Formulation And Evaluation Of Lipid Nanoparticulate Drug Delivery System Of Aprepitant For The Treatment Of Cinv

Abstract

The present study was to formulate and evaluate the Aprepitant USP is a substance P/neurokinin 1 (NK1) receptor antagonist as nanoparticulate lipid carriers (AP-NLC) drug delivery systems and comparing with the marketed product. The formulations of AP-NLC were prepared by the homogenization followed by ultrasonication method using the solid lipid as Glyceryl behenate, the liquid lipid Caprylocaproyl polyoxyglycerides and polysorbate 80 as hydrophilic surfactant. Based on the trial experiments, the composition of optimized formulation was AP-NLC blend consist of 125 mg of Aprepitant, 210 mg Glyceryl behenate, 90mg Caprylocaproyl polyoxyglycerides, 36 mg polysorbate 80 and 20 mg soya lecithin. By liquisolid technique mesoporous silica gel taken was 160.4 mg was mixed with above AP-NLC blend to form from the optimized AP-NLC12 capsules. The AP NLC12 was found to be with mean particle size of mean average of 200.6 nm with maximum intensity of 541.0 nm particles, The dissolution data demonstrates that the drug release was increased by 5-12 % increase in drug release in initial time points upto 3hrs as compared to the marketed product and the release is sustained up to 30 hrs as compared to the 10 hrs for the marketed product.
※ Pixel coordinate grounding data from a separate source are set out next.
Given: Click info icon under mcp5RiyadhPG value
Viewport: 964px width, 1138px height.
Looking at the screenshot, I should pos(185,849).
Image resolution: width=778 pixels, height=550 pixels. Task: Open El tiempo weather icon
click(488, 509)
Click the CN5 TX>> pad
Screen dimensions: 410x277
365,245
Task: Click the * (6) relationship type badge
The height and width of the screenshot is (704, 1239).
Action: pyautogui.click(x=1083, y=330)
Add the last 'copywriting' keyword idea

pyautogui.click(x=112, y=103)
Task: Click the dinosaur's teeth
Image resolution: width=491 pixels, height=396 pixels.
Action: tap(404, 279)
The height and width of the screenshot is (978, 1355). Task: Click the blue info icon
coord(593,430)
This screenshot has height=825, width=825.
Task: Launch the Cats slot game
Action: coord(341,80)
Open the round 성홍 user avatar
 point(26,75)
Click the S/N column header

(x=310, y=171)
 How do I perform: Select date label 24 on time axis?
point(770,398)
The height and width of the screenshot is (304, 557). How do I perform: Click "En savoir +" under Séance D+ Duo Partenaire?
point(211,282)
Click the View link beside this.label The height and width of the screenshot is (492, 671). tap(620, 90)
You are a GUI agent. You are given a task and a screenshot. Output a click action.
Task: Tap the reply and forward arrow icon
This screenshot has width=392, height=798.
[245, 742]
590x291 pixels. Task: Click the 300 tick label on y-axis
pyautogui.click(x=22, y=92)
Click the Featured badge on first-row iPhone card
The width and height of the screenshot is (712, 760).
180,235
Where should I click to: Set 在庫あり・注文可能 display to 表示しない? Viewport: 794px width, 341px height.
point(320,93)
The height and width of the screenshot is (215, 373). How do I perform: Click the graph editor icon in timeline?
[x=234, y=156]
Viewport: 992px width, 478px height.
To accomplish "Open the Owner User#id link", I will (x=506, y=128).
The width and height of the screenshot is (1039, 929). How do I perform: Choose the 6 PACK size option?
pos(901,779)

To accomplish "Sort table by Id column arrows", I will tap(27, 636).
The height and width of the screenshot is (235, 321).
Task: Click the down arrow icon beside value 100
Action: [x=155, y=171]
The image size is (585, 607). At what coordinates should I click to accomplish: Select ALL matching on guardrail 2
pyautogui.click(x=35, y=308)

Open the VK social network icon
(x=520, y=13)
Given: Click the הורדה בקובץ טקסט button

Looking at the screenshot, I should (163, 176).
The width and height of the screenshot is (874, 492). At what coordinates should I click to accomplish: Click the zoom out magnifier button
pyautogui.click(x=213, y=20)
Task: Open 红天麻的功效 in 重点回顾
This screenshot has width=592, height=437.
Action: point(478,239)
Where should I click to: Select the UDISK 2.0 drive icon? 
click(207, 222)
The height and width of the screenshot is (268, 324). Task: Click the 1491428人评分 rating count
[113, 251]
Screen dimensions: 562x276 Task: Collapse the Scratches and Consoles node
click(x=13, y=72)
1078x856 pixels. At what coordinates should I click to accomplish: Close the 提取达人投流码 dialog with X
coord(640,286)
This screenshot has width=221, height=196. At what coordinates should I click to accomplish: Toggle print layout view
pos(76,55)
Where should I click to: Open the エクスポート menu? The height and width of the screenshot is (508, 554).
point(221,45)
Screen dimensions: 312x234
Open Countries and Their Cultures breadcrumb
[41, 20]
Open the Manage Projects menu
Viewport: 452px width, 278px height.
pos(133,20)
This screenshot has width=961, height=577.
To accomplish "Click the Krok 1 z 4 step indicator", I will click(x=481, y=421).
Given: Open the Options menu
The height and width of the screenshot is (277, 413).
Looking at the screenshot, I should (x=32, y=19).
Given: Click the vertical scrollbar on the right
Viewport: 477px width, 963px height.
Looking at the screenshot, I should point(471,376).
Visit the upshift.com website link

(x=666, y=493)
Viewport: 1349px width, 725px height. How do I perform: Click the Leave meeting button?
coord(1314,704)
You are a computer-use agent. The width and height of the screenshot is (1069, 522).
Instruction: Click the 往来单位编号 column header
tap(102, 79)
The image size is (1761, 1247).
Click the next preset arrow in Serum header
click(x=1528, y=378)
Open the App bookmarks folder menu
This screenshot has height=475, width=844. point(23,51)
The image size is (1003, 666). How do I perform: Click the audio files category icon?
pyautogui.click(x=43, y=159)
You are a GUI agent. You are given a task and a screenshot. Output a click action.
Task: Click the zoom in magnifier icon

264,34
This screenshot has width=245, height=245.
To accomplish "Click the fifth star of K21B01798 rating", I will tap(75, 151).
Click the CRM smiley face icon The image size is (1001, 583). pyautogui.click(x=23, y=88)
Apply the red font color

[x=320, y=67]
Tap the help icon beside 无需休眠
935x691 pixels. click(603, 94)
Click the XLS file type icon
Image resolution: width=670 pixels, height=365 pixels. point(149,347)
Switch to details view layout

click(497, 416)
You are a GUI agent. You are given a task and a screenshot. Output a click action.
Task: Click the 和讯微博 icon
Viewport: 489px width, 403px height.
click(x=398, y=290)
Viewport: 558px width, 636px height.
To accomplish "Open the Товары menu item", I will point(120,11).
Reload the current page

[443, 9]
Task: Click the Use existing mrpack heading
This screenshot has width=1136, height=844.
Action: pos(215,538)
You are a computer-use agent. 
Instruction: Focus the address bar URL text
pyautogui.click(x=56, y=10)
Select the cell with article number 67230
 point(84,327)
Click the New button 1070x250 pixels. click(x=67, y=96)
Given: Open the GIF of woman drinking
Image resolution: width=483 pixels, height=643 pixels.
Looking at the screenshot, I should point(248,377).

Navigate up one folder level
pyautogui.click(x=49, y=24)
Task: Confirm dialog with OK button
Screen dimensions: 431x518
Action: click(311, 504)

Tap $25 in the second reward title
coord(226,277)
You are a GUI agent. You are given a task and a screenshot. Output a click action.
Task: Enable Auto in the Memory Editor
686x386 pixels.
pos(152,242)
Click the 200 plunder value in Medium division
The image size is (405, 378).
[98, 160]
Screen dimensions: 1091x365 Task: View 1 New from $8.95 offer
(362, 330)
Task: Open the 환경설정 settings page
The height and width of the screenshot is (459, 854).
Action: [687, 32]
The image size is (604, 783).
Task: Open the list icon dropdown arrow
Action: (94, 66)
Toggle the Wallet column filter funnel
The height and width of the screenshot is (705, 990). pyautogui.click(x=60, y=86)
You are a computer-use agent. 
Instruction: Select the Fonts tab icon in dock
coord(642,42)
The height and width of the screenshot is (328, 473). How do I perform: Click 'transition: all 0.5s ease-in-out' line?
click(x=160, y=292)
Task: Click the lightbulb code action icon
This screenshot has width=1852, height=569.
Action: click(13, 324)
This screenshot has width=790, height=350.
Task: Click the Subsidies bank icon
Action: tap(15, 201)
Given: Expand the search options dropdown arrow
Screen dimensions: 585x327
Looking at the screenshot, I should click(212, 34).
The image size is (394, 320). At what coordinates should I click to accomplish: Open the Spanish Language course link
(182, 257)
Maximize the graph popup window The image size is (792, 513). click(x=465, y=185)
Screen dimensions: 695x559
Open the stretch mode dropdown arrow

The drug release kinetics of AP NLC 12 was by Korsmeyer-Peppas model confirms the drug release from a polymeric system and release mechanisms was diffusion followed by erosion.This research is an attempt was made to design Aprepitant USP nanoparticulate lipid carrier drug delivery systems for sustained drug release in treatment chemotherapy induced nausea and vomiting (CINV).